Nella sesta e ultima giornata di Champions League, il Porto vince facile contro un Monaco già consapevole della non qualificazione. Parte subito con una marcia in più la squadra portoghese mettendo a segno la prima rete al ‘9 minuto del primo tempo. Da una punizione respinta dalla barriera, Brahimi serve la palla a Aboubakar che da solo davanti al portiere sigla il momentaneo 1-0. I francesi iniziano ad accusare il colpo e la squadra di casa inizia a prendere il sopravvento creando ripetute palle gol che  impegnano Benaglio, portiere del Monaco.  Dopo la mezz’ora di gioco arriva il secondo gol del Porto con doppietta personale dell’attaccante Aboubakar. E’ Danilo Pereira a costruire l’occasione andando letteralmente a recuperare  il pallone nella confusissima difesa francese.

Al 39′, dopo una sorta di accesa discussione fra Ghezzal e Felipe, l’arbitro Eriksson prende seri provvedimenti decidendo addirittura di mostrare il cartellino rosso ad entrambi e lasciando sia i portoghesi che i francesi in dieci per tutto il resto della gara. La situazione non cambia affatto, tanto che al ’45 il Porto si porta su un sicuro 3-0, assist ancora una volta di Brahimi che trova in area un prontissimo Aboubakar pronto a mettere in rete. Triplette per l’algerino.

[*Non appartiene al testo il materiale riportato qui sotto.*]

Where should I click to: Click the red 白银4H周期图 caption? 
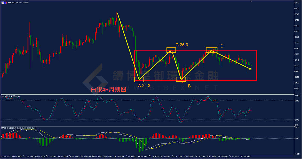(x=108, y=90)
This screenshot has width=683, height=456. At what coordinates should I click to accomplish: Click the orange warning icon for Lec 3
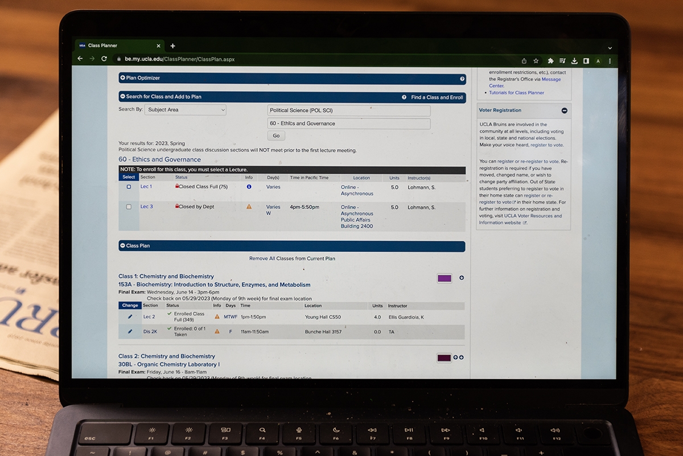point(249,207)
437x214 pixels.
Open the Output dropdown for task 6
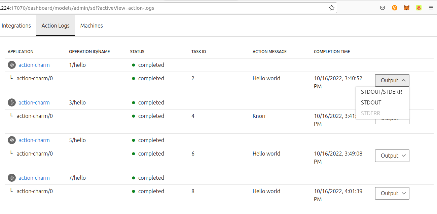pos(392,156)
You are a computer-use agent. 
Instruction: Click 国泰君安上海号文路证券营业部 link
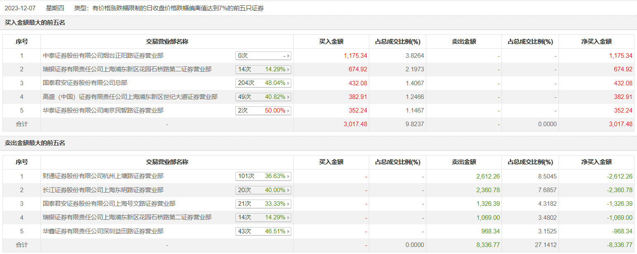[109, 204]
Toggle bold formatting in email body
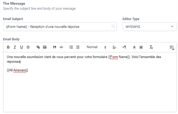 [x=8, y=47]
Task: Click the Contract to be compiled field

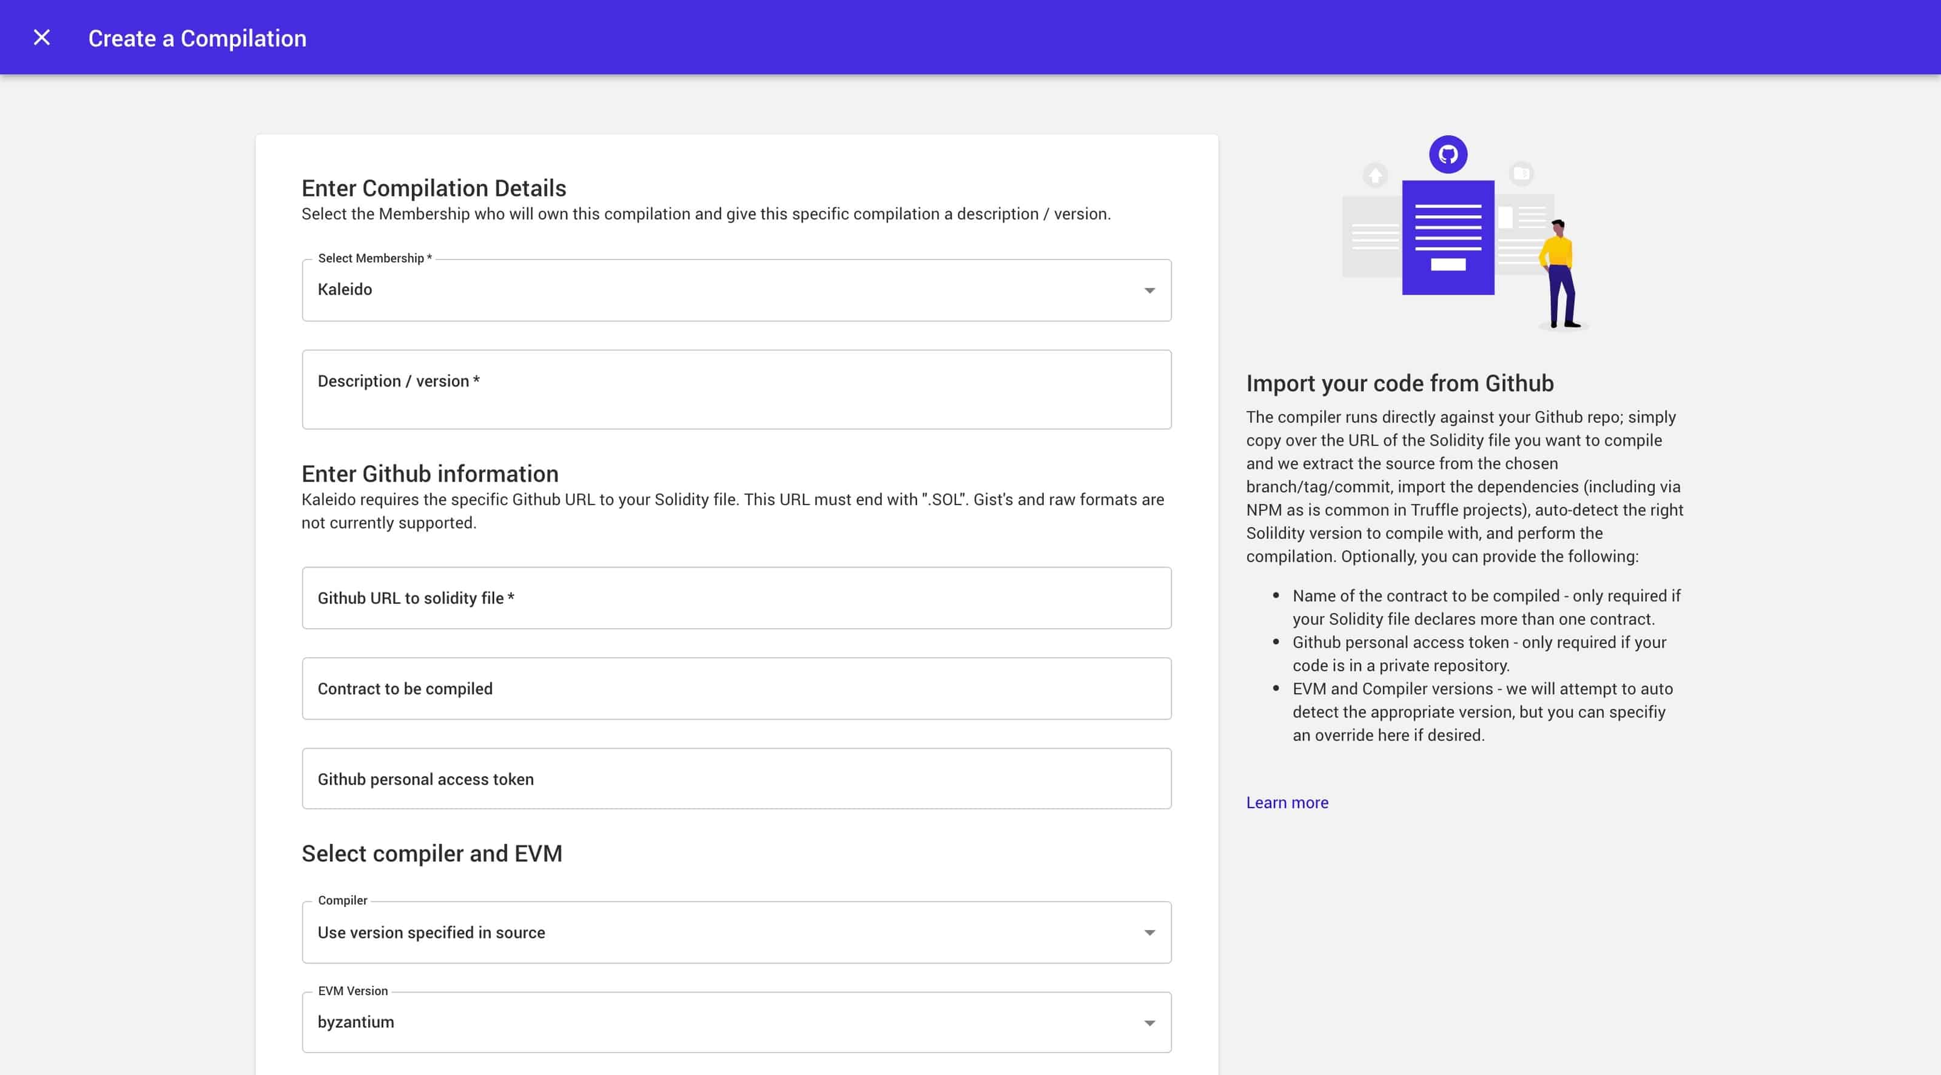Action: (736, 688)
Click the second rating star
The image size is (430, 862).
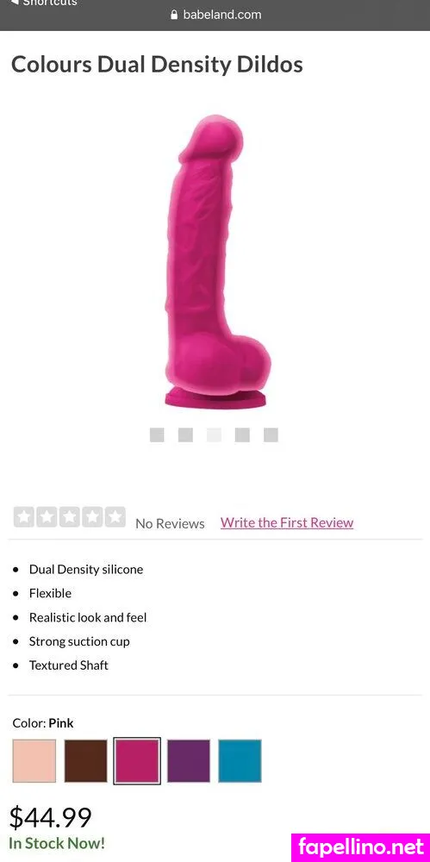[x=47, y=516]
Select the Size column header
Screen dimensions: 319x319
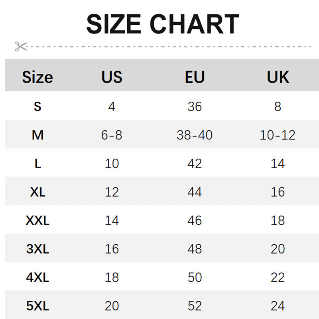(37, 77)
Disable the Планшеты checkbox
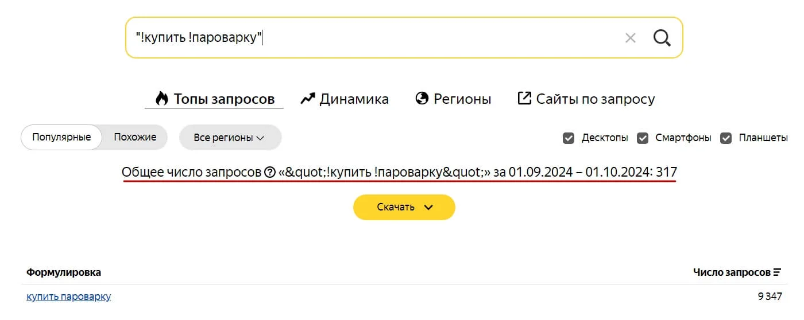Image resolution: width=804 pixels, height=320 pixels. (726, 138)
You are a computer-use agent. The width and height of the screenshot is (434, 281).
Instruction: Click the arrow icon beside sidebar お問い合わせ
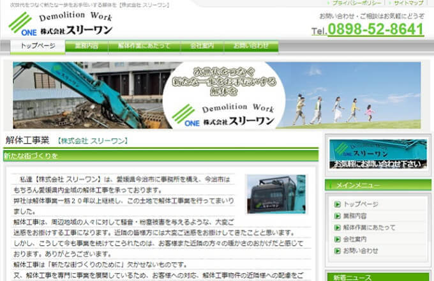pyautogui.click(x=338, y=250)
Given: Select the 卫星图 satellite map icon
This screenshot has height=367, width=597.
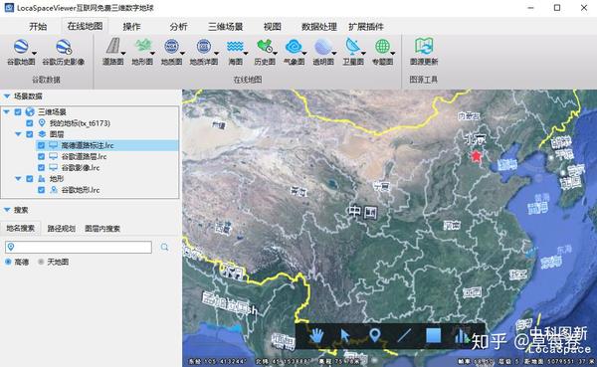Looking at the screenshot, I should pyautogui.click(x=352, y=47).
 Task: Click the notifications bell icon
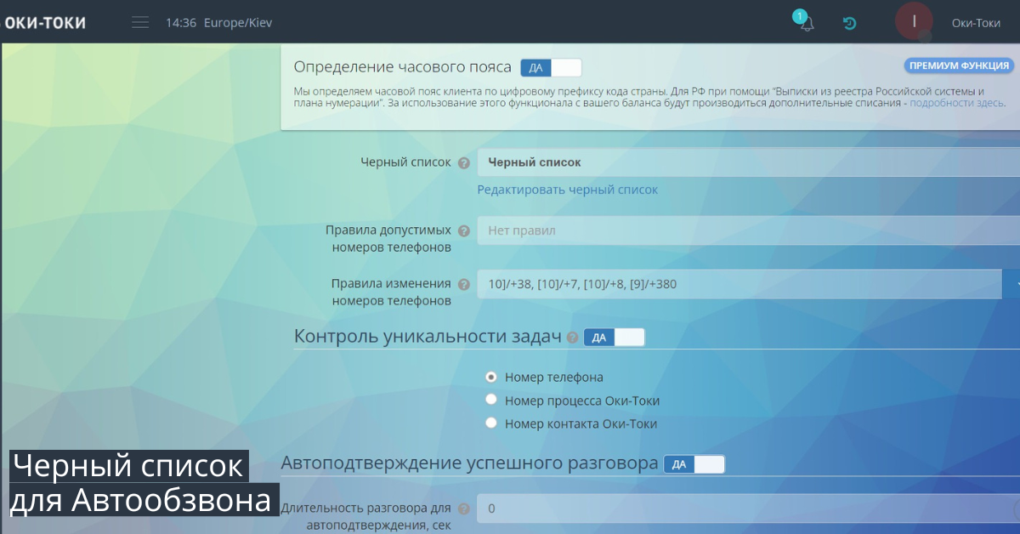tap(806, 23)
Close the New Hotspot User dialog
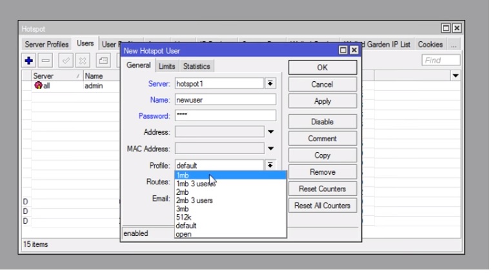This screenshot has width=495, height=274. point(353,50)
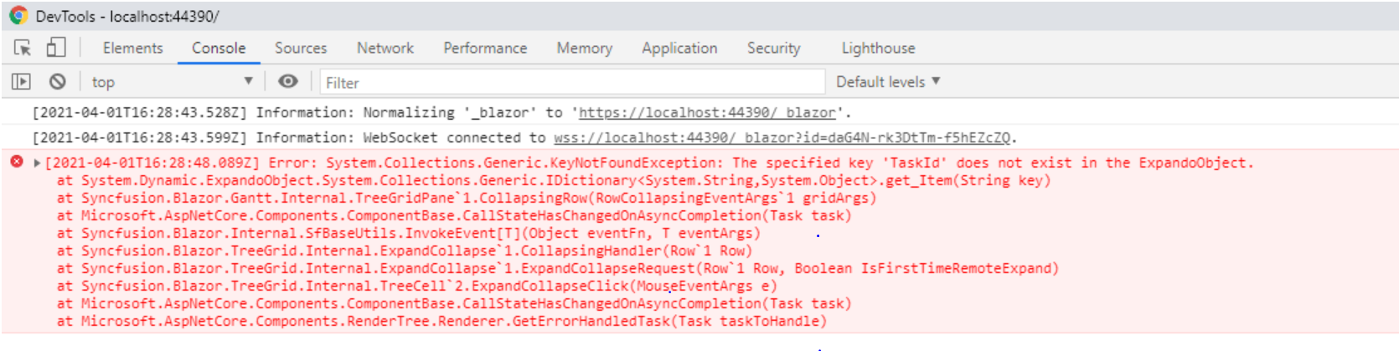Screen dimensions: 1399x351
Task: Open the Default levels dropdown
Action: click(888, 81)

Nella ripresa il Monaco prova un po’ a cambiare le carte in tavola, anzi in campo, per dare una scossa alla squadra. Al minuto 60 si procura un calcio di rigore dopo un intervento di mano di Marcano (Porto). Parte dagli undici metri Glik che accorcia le distanze. A quel punto la squadra ospite sembra reagire cercando di riportarsi in partita, ma non appena cinque minuti dopo arriva il ‘colpo di grazia’ per il Monaco, che subisce la quarta rete con un diagonale mancino di Alex Telles.

L’allenatore del Monaco fa entrare in campo Keita, ex Lazio, e Falcao. Sono proprio i neo entrati a portare la partita sul 4-2 con un colpo di testa di Falcao. Troppo tardi però. Nei minuti finali arriva il definitivo 5-2 con gol di Soares.

Per il Porto continua , quindi, la corsa in Europa.  Il Monaco si ferma senza neanche qualificarsi come 3° in Europa League. E’ eliminazione diretta.

 

 

LIPSIA – BESIKTAS 1-2

Al Red Bull Arena, il Besiktas parte subito velocissimo e convinto di poter aggiudicarsi il girone.  E già al nono minuto passa in vantaggio su calcio di rigore battuto da Negredo. Una scivolata di capitan Orban su Lean non lascia nessun tipo di dubbio all’arbitro Kassai che indica immediatamente il dischetto.

Il Lipsia reagisce dopo il gol subito colpendo un palo proprio con il suo capitano. Al ’22 minuti si vede anche annullare una rete  realizzata da Werner per presunto fuorigioco. Si rifà, però, a pochi minuti dalla fine, esattamente al ’87 quando, in velocità, insacca alle spalle dell’estremo difensore turco.

All’ultimo minuto disponile, ’90, il Besiktas non ci sta a pareggiare il match e risolve il tutto con Anderson Talisca che infila un preciso pallone in rete per il definitivo 1-2 per la squadra di Istanbul.

Per i turchi che si qualificano come primi agli ottavi, prosegue il sogno europeo. Il Lipsia, terzo classificato nel girone, dovrà giocarsi il tutto per tutto in Europa League.